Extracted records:

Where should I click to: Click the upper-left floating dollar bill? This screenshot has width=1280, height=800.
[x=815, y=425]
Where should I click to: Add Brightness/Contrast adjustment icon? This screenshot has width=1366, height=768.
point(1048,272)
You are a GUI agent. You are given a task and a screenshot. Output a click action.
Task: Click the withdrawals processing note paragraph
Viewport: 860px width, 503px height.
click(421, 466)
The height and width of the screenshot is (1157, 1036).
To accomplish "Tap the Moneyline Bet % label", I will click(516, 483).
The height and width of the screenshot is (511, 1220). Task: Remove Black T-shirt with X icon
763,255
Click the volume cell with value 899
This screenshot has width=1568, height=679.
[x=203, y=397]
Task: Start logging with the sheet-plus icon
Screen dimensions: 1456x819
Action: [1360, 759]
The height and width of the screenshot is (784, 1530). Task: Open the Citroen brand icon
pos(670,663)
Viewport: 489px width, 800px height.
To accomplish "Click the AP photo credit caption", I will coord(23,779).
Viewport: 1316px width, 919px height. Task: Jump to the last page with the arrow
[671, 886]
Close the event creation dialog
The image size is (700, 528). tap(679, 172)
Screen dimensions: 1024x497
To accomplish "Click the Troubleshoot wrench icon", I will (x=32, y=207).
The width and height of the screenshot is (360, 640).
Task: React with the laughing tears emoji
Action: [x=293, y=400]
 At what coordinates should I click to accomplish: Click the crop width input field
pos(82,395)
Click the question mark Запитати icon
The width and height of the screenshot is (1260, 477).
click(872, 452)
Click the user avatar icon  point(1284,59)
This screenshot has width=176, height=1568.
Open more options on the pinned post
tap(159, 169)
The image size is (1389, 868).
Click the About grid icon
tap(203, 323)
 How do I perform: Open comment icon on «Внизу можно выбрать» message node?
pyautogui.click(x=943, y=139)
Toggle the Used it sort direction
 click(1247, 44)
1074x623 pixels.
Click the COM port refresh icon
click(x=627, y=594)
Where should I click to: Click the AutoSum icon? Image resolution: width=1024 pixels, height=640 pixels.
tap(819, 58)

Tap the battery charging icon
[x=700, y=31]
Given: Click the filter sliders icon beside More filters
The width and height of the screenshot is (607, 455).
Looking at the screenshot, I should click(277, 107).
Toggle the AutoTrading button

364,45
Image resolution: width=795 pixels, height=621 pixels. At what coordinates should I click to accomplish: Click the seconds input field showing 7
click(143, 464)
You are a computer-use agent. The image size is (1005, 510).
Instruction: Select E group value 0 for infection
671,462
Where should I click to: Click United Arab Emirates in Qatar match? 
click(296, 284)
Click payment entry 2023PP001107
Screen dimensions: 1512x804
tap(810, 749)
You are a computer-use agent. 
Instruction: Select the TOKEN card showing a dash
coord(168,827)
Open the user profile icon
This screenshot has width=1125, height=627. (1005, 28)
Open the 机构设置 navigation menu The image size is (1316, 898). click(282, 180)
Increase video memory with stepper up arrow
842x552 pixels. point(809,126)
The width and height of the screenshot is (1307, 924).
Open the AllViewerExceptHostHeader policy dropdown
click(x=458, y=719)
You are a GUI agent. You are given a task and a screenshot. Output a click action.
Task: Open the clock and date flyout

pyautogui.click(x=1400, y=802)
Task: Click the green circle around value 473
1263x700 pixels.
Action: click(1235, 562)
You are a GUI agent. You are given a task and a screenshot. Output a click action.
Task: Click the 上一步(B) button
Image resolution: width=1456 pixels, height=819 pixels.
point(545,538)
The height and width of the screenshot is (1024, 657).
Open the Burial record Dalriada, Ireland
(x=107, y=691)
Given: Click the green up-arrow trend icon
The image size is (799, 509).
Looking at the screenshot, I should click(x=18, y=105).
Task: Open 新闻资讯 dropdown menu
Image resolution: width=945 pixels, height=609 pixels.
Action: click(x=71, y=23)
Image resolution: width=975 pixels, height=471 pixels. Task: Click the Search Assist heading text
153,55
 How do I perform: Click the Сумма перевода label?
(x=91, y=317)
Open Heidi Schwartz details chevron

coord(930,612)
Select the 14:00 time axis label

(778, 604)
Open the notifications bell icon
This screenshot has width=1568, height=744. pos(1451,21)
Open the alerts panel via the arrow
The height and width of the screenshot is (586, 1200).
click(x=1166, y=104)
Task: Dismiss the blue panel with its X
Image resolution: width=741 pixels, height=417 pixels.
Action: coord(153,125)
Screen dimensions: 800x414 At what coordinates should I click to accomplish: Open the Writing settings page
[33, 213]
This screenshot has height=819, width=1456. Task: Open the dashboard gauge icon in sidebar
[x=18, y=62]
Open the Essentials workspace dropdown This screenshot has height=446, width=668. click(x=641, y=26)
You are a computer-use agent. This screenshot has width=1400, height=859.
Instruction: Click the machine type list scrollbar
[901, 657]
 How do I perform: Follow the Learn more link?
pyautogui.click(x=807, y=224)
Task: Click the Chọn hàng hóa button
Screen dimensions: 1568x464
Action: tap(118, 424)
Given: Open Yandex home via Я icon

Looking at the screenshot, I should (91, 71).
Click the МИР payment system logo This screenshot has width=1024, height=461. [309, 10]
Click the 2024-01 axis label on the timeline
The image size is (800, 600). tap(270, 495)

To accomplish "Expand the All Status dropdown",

Stated goal:
Reproduce the records verbatim from the line containing "How do I perform: Follow" through the end of the records, including both of those lines.

Full answer:
 How do I perform: Follow the Learn more link?
pyautogui.click(x=807, y=224)
Task: Click the Chọn hàng hóa button
Screen dimensions: 1568x464
Action: tap(118, 424)
Given: Open Yandex home via Я icon

Looking at the screenshot, I should (91, 71).
Click the МИР payment system logo This screenshot has width=1024, height=461. [309, 10]
Click the 2024-01 axis label on the timeline
The image size is (800, 600). tap(270, 495)

To accomplish "Expand the All Status dropdown",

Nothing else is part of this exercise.